The con is that we don’t have the depth of technology talent in Chicago. In November, we expanded our offices to Silicon Valley just to get the sheer number of engineers we need.

There’s a natural fear that anything that rises quickly might crash equally quickly. Do you worry about Groupon’s meteoric rise?

 You don’t have to rise this quickly to crash quickly. Even if we had taken our time, it wouldn’t save us from the possibility of catastrophic failure. I think a lot about the companies that have made it to our place, and they have their moment in the Internet spotlight: the MySpaces of the world. The common theme I see with those companies that had a flameout as spectacular as their rise is they lost focus on making their customers happy. I’m hopeful that as long as we continue to think that we suck and try to be better every day than we were the day before, then we can avoid a similar fate.

Source: FastCompany.com. 30-11-11

Photograph by: Saverio Truglia

I guess opinion varies…

So Apple won the most innovative company award from one group but if we look at another pole the winner is Facebook, the giant company that has become one of the most famous and popular websites in the world, with over 800 million users worldwide. It made me think that do people link power with innovation, if a company has power and influence do some people see them as innovative, as facebook is very clever and if you look at its basic concept it is very simple…not really what I would call innovative, but the concept of everything it does put together gives it a entirely different look, it is powerful, addictive and often in trouble for breaking privacy laws and failing to protect is users. 

I think all of the above together gives people a ‘false’ image of how innovative Facebook really is, it could be argued it has not improved out lives really but actually caused people to waste a lot of there life on it, not doing work, not thinking for themselves, and surely a product that does that can not be called innovative, or can it?

The list, compiled annually by Fast Company, a US magazine which focuses on innovation, digital media and technology, pulls together the 50 most innovative companies from around the world.

Last year Facebook did not even make it into the top 10, coming 15th in the list. The magazine awarded it the top spot, over Google, which came fourth this year, falling back from second position last year, and over Apple, which came in third, because of its fast levels of development and growth. “Somewhere along the road to becoming the platform of choice for 400 million users in every country on earth, the company grew up,” said Fast Company magazine.

“Today, Facebook feels the way Google, Intel, and Microsoft likely did at similar stages in their own life cycles - still agile enough to invent the future, but sufficiently stable to handle some real turbulence.”

Amazon, which came second this year, also experienced an impressive boost moving up from ninth slot. The magazine said: “Amazon is writing the book on how to diversify with ingenuity. It generated an estimated $24 billion in revenue last year (up 26 per cent from 2008) not simply through books, which it continues to dominate with the top e-book reader [the Kindle] and iPhone reader apps, but also through its growing data storage and computing service…Amazon is also expanding its music, video, and electronic check-out services, which are traditionally Apple and Google’s strengths.”

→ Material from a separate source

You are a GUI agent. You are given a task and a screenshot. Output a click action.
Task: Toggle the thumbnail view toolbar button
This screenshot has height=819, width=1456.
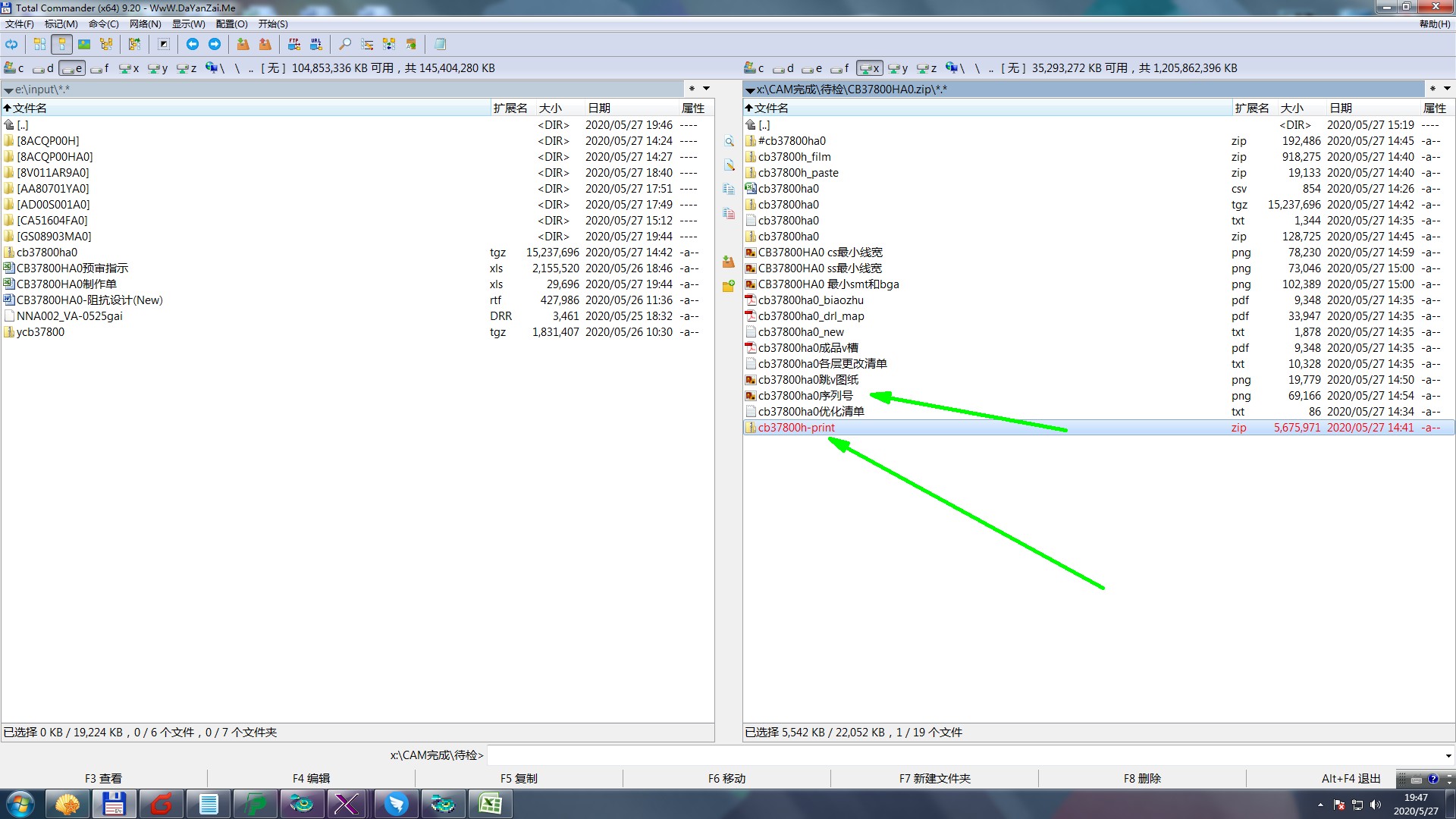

Last year’s number one, technology start up Team Obama, the e-campaigning team behind the successful presidential race, did not even feature in the entire list, while Spotify, despite not having yet launched in the US, came in 15th place. Microsoft only just made it into the list, coming in at 48, and dropped 14 places from its position at 34 last year. This was in spite of it being the year during which it launched the latest version of its operating system – Windows 7.